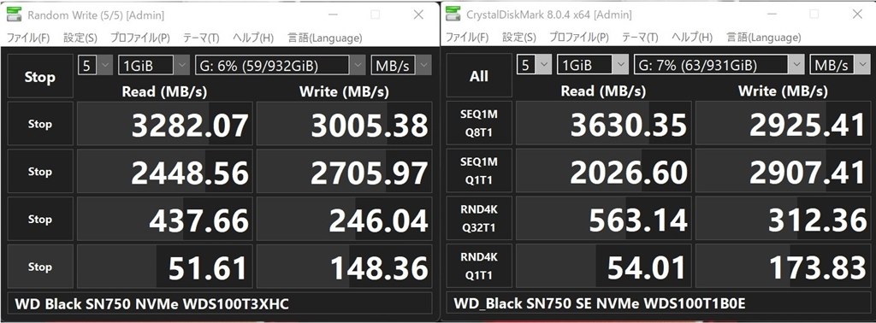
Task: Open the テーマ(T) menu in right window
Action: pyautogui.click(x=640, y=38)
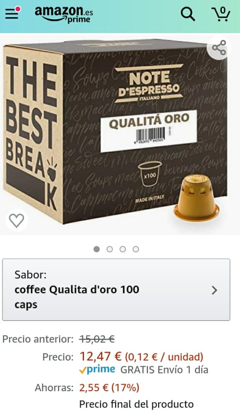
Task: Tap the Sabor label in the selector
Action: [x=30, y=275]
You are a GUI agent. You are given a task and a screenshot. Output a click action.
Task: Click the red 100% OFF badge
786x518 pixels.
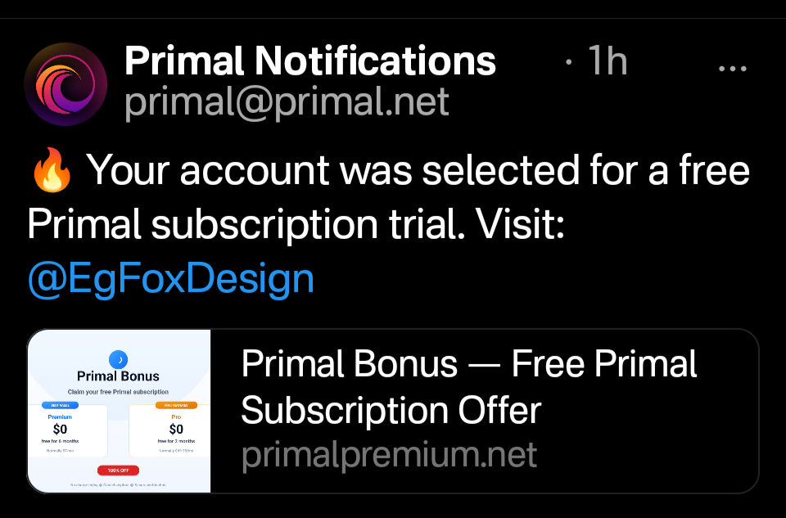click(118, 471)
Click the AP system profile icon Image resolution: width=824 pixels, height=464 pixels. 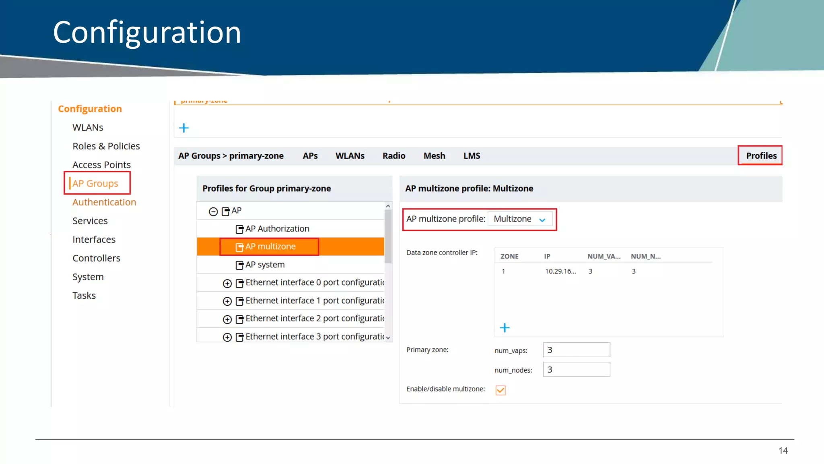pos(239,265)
§ §
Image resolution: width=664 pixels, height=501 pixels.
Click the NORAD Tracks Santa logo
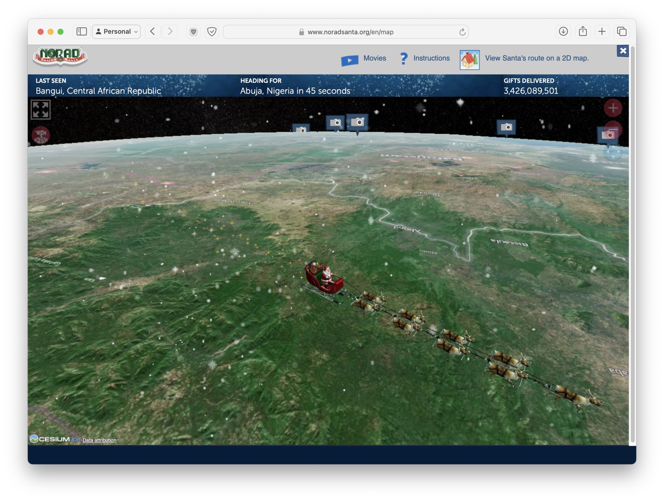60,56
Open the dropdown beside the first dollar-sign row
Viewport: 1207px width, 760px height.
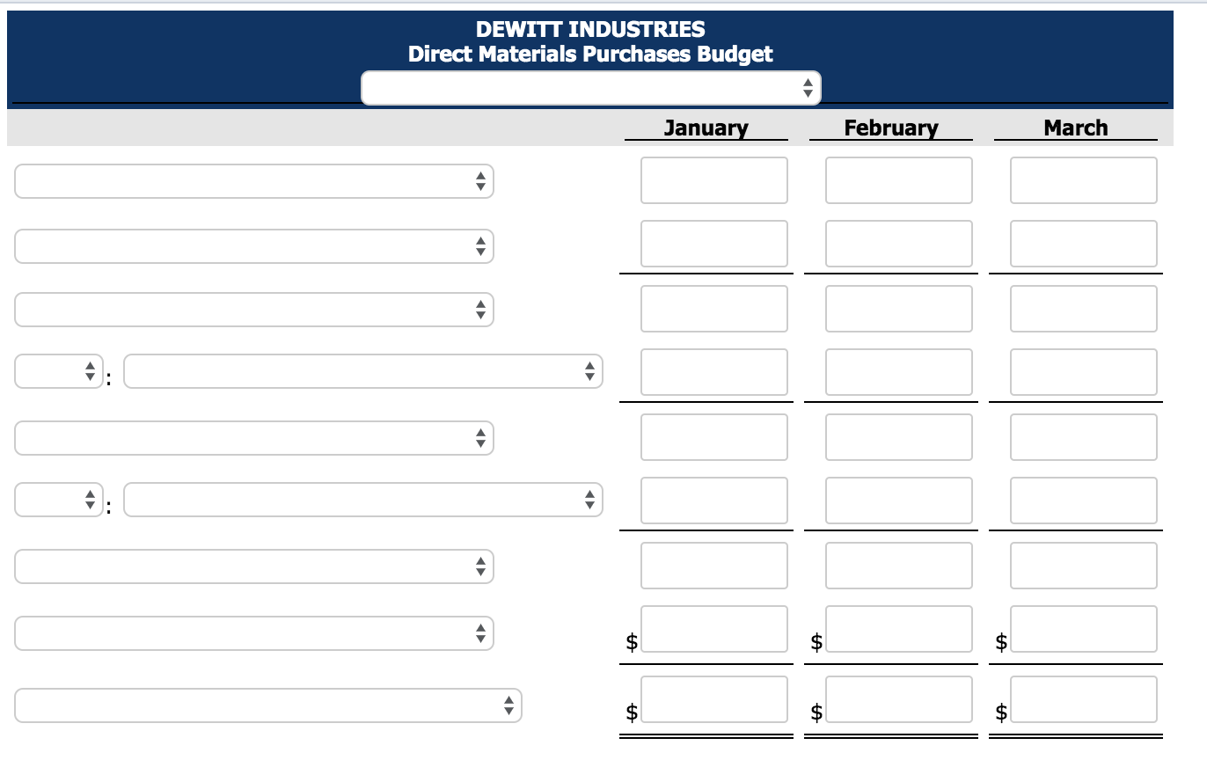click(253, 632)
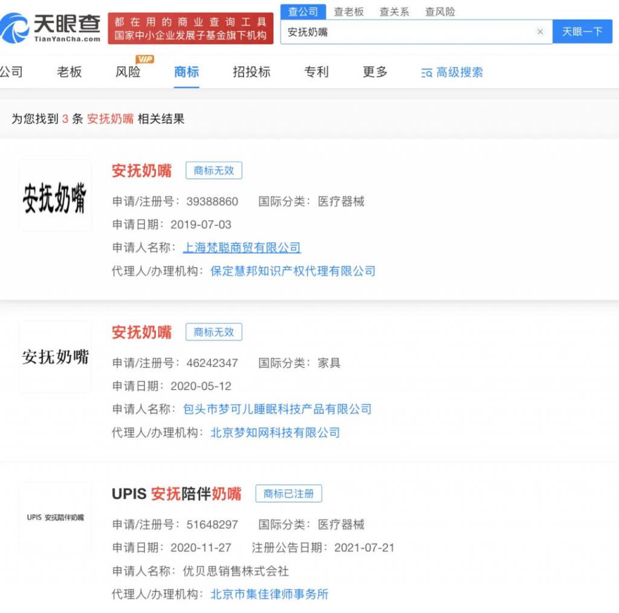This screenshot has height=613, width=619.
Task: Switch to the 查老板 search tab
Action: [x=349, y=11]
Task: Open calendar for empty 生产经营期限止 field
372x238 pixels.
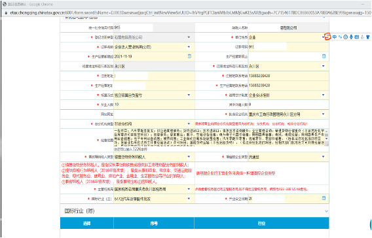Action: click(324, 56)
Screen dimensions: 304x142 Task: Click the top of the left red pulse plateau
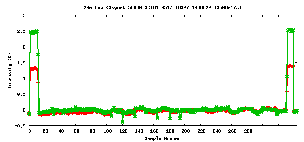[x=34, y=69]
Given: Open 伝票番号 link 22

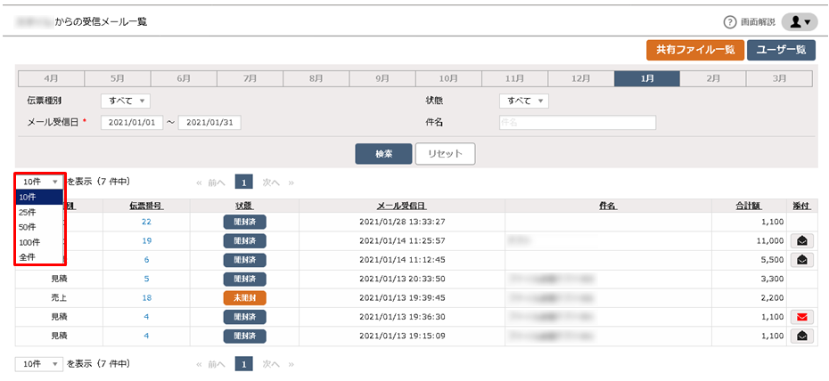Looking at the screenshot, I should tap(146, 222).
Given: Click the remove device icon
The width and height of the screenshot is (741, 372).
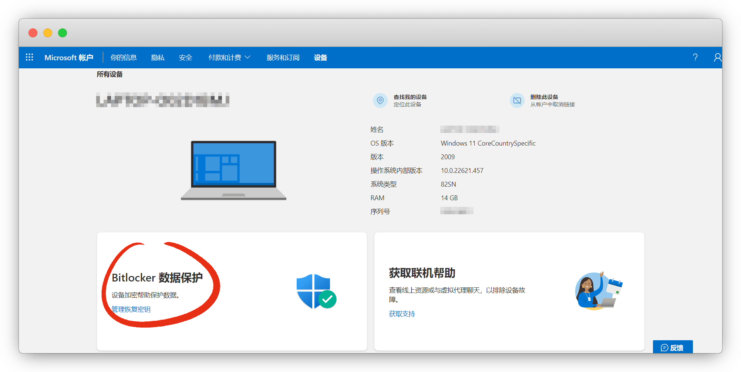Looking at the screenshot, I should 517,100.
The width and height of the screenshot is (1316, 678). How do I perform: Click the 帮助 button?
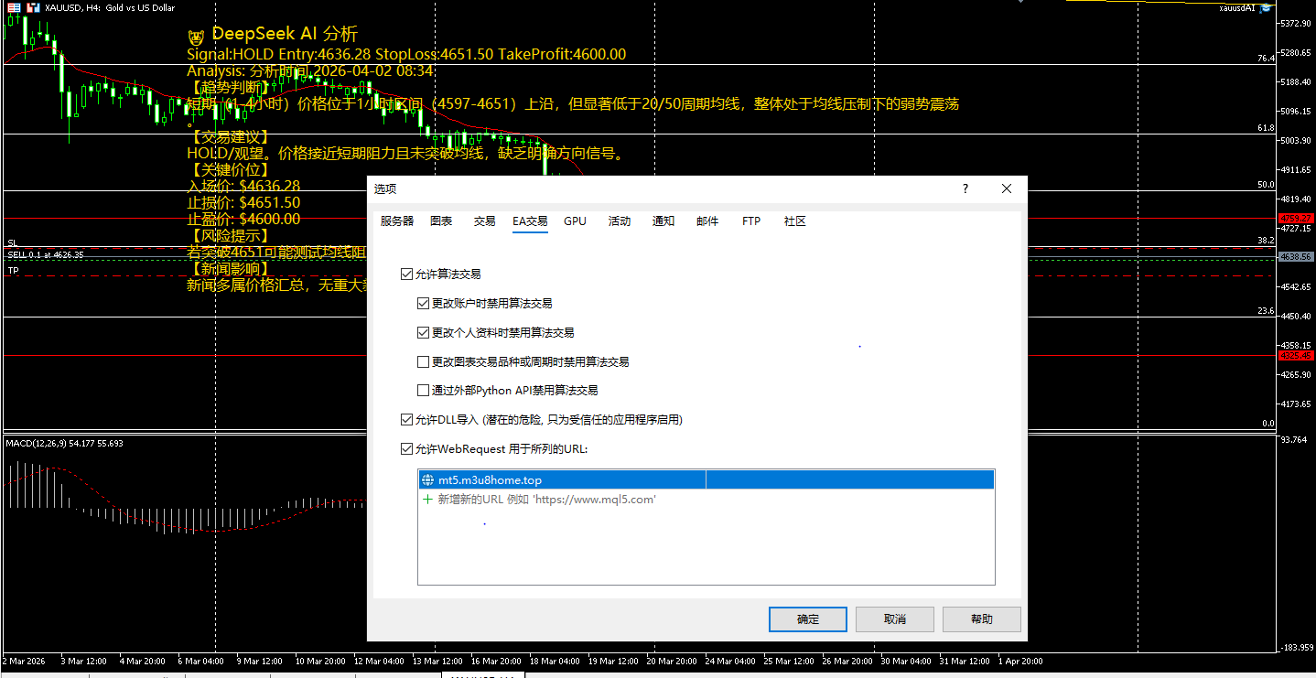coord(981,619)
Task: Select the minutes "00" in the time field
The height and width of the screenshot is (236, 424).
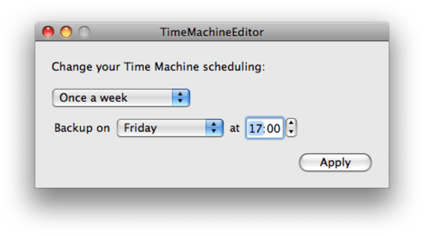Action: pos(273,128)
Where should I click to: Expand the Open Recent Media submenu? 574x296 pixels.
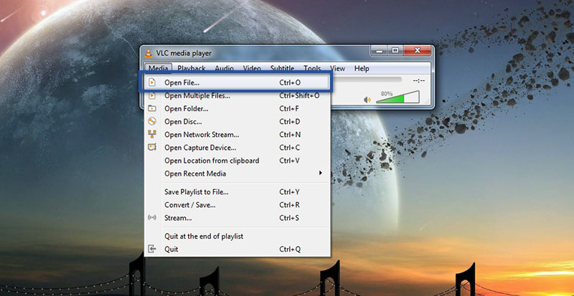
§ §
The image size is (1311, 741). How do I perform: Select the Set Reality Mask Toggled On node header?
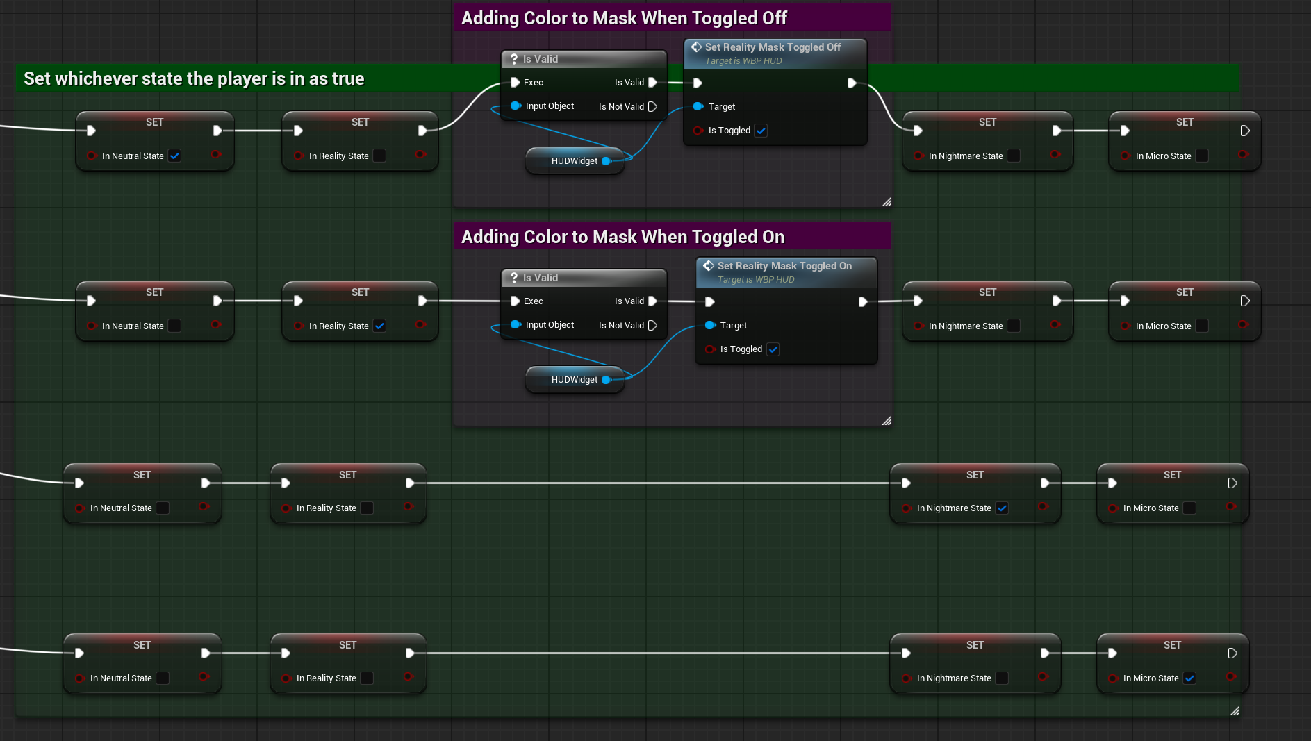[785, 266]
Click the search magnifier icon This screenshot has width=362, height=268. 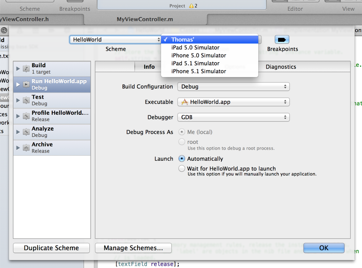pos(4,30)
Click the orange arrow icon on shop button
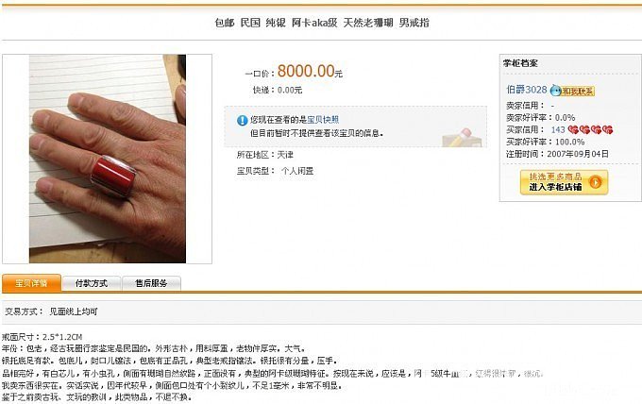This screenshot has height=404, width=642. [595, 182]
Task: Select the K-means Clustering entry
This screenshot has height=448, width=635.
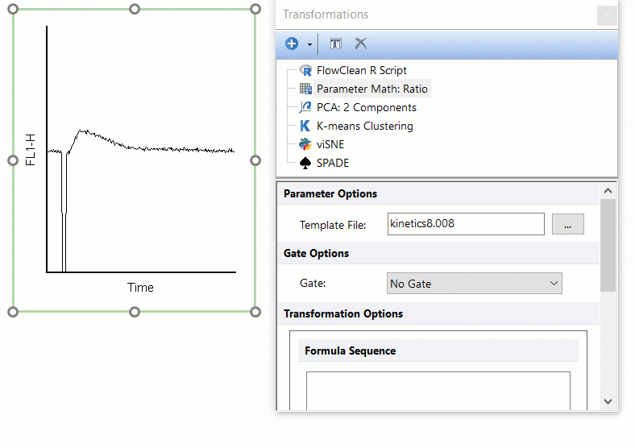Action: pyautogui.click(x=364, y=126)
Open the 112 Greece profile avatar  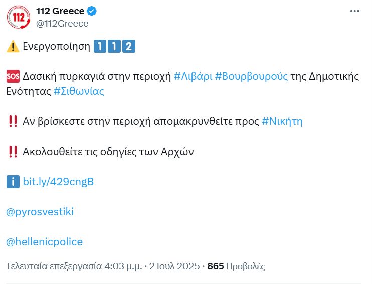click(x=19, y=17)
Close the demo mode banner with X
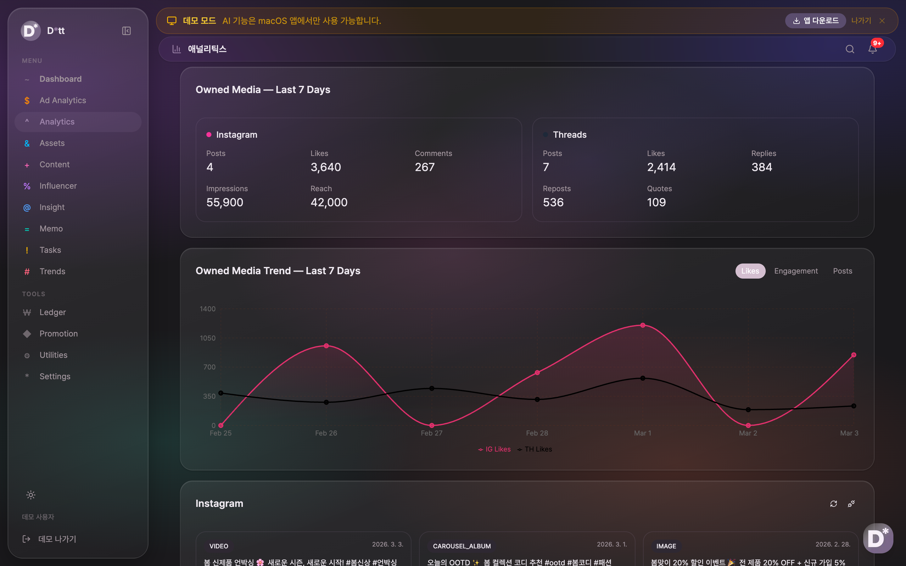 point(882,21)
§ §
• [YOUR GOAL] Return the rows starting at the line that contains "Given: Open 伝票番号 link 22" and ending at the line that contains "Action: pos(273,128)", both lines included, reproducing them exactly. Omit the pictures from your answer.

• [WRITTEN ANSWER]
Given: Open 伝票番号 link 22

Looking at the screenshot, I should tap(146, 222).
Given: Click the remove device icon
The width and height of the screenshot is (741, 372).
Looking at the screenshot, I should 517,100.
The width and height of the screenshot is (1316, 678). How do I perform: Click the 帮助 button?
coord(981,619)
Task: Select the minutes "00" in the time field
The height and width of the screenshot is (236, 424).
Action: pos(273,128)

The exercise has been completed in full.